Researchers Say They have Found the Ancient Dens of Giant Carnivorous Worms

Researchers Say They have Found the Ancient Dens of Giant Carnivorous Worms

Twenty million years ago, the shores of northern Taiwan were sandstone sediments at the bottom of the sea, where 6-foot-long worms lurked in their burrows, waiting for unsuspecting prey to pass overheard. Now, a team of geoscientists have chronicled 319 trace fossils of those carnivorous marine worms, whose dens fossilized in the Miocene muck.

“In the beginning, we were firmly convinced it was a very fancy shrimp burrow,” Ludvig Löwemark, a sedimentologist at National Taiwan University, said in a video call. “And then, after talking to some other experts, we were leaning towards this bivalve hypothesis. But in the end, we became more and more convinced that it’s actually a bobbit worm that made this trace.”

Trace fossils are vestiges of the creatures who made them — footprints and other hardened remnants of the animals’ movements in life, rather than the fossil remains of the critters themselves. The worms the researchers suggest once inhabited these burrows are long gone, presumably being composed of soft tissues that deteriorated shortly after death. An analysis of the fossils is published today in the journal Scientific Reports.

Löwemark’s team, led by Yu-Yen Pan at the National Taiwan University, discovered hundreds of pockmarks peppering Taiwan’s rocky shoreline. They found the holes veered horizontally as they went deeper, forming a boomerang-shaped burrow about 2.5cm wide and 1.83 m deep. The tapering bend of the burrow suggested to the team that the earth beneath the creature either became harder to dig through at a certain depth or became more anoxic. (Worms breathe through their skin, so if the soil they’re immersed in doesn’t have enough oxygen, it can be deadly).

To the unfamiliar eye, the trace fossils may not look like much. (Photo: Ludvig Löwemark)
To the unfamiliar eye, the trace fossils may not look like much. (Photo: Ludvig Löwemark)

Where the burrows opened onto the then-seafloor, there was a “feathering” pattern the team identified, which suggested that the silty sea bottom had collapsed around the structure in a funnel shape, indicative of a vacuum left by a creature yanking itself back into its lair.

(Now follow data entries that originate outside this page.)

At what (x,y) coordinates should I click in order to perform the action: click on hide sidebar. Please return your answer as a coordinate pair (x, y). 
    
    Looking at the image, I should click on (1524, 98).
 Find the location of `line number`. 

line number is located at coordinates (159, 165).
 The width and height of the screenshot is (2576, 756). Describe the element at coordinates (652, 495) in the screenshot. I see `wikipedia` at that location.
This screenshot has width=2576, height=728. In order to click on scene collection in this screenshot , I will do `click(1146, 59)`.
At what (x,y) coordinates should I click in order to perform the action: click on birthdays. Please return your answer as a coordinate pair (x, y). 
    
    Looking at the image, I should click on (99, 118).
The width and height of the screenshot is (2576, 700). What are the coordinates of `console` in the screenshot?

They concluded the animals that made the burrows are close relatives of today’s killer bobbit worms, which still grow up to 3 metres long and were named for an infamous 1990s criminal case involving a cut-off penis (though it might be time to change that name). The trace fossils in Taiwan are called Pennichnus formosae, meaning “beautiful feather trace,” the latter name deriving from the Portuguese name for Taiwan, Formosa.

“It really doesn’t matter who made it — it’s the shape and the function of the trace fossil that gets a name,” Löwemark said. “So you have a genus for similar traits, fossils that were produced in a specific way, due to feeding behaviour or locomotion or whatever… and then you have a species name.”

Having eliminated other culprits — the shrimp would have left “turn-around” offshoot chambers in their dens, while the worms are more of a one-way operation, and a bivalve suspect would have had a cul-de-sac at the end of the burrow marking where it made space for its shell — a predatory ambush worm seemed to fit the profile. Today, the bobbit worm hunts by feel: When it senses a disturbance outside its lair, the worm lunges at the yet-unidentified organism lightning fast, armed with hardened pincers. When it has a good hold, the worm yanks the prey into its burrow, and the sand collapses over the entrance, concealing the grisly scene. If you blinked, you’d never know it happened.

“It’s a very brutal procedure,” Löwemark explained.

When you think of it at scale — the team found hundreds of these burrows in two sites along the coast — it sounds like a terrifying, reverse game of whack-a-mole.